De Beers on Friday said rough diamond sales through its Diamond Trading Company totaled $6.15 for 2006, a 6 percent decline when compared with the $6.54 billion in sales for in 2005.
De Beers, in its earnings report for the fiscal year ended Dec. 31, said the decrease in sales reflected “reduced Russian supply available to the DTC, and the continued challenging environment in the wholesale market for rough diamonds, where a lack of liquidity, margin pressure, and increased financing costs impacted pipeline demand.”
The statement added that there was solid consumer demand for diamond jewelry in 2006, with China and India reporting strong sales growth and the United States growing in line with its gross domestic product.
Other highlights of the year-end report include:
• Earnings before interest, taxes, depreciation and amortization fell 12 percent to $1.23 billion as a result of lower level of DTC sales and increased exploration and development costs, the statement said.
• Net earnings increased 32 percent to $730 million due to the sale of 26 percent of De Beers Consolidated Mines to Ponahalo, a broad-based Black Economic Empowerment consortium, and the sale of the Group’s interest in the Fort à la Corne joint venture in Canada.

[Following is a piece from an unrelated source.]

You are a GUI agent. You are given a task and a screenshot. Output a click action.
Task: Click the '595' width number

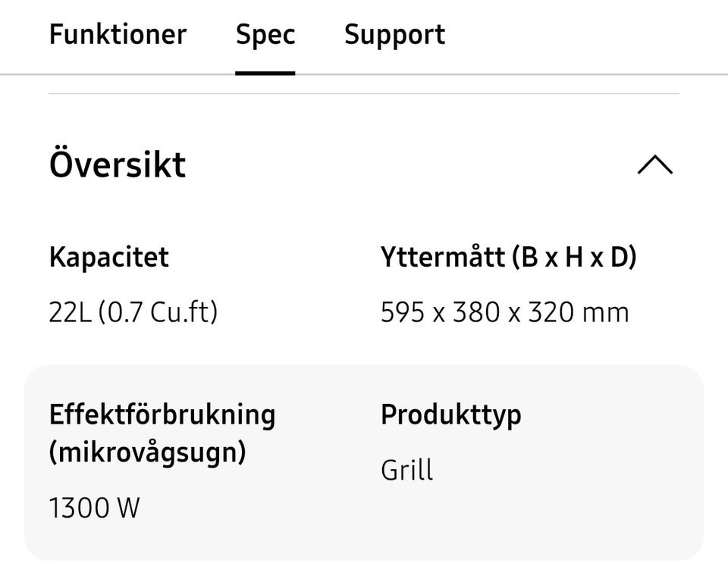click(403, 312)
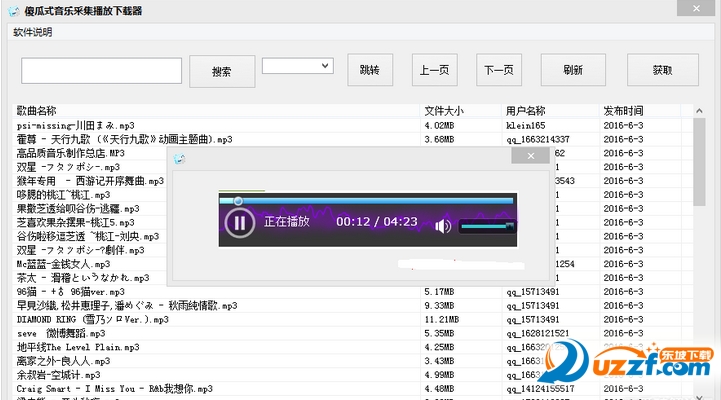Mute audio with the speaker icon

point(443,225)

• Underlying earnings at $425 million are $277 million lower than 2005, after adjusting for the impact of the Canadian tax credit, due to reduced margins in the diamond account, the impact of increased finance charges and the dilution in earnings caused by the sale of 26 percent of DBCM.
• DTC marketing initiatives continued to drive demand for diamond jewelry, De Beers said in its statement, noting that preliminary reports indicate that global sales in diamond jewelry increased 4 to 5 percent in 2006, led by China and India with double-digit growth.
• The De Beers Group mine production rose in 2006 to a record 51 million carats, primarily due to a record output from mines in Bostwana (which produced a record 34.3 million carats), Namibia (more than two million carats), and South Africa, (14.6 million carats from six mines).
• De Beers Diamond Jewellers, the De Beers retail joint venture with LVMH, had an “excellent year,” De Beers said, with steady growth in Japan, and “promising” performance in the United States, a market that it entered in late 2005 in New York and Los Angeles. De Beers strengthened its presence in London and opened its first boutique in the Middle East, in Dubai. The Talisman and Secrets of the Rose collections, fine jewelry and engagement rings did well, according to the statement. A new advertising campaign was launched in 2006. The company introduced its first wristwatch collection this past Christmas, and will increase its presence in the United States (in Las Vegas last month), the Middle East, Japan, Hong Kong, and Korea.
• René Médori, finance director of Anglo American plc (which owns 45 percent of De Beers), has joined the Board of De Beers s.a. He replaces David Hathorn, executive director of Anglo American plc. Ollie Oliveira, is retiring and will step down from the De Beers s.a. Board on Feb 28.
In its outlook report, De Beers said it expects further growth as retail diamond jewelry sales remains positive, with India and China likely to be the leading growth markets, and the U.S. continuing its five-year growth trend.
Meanwhile, the company said DTC sales “are likely to be constrained by availability in 2007, due to the reduction in Russian purchases as agreed with the EU.” Under the EU agreement, De Beers’ purchases of rough diamonds from Russia’s Alrosa will fall from $600 million in 2006 to $500 million in 2007, $400 million in 2008, and to zero in 2009.
The De Beers Group will bring in new production towards the end of the third quarter, according to the statement. De Beers will focus on implementing its new vision of ‘maximizing the value of its leadership position.’ This includes reviewing assets that do not fit the De Beers portfolio criteria, focusing exploration on the most prospective areas, continuing to improve cost efficiency, and investing in DBDJ and the Forevermark marketing program.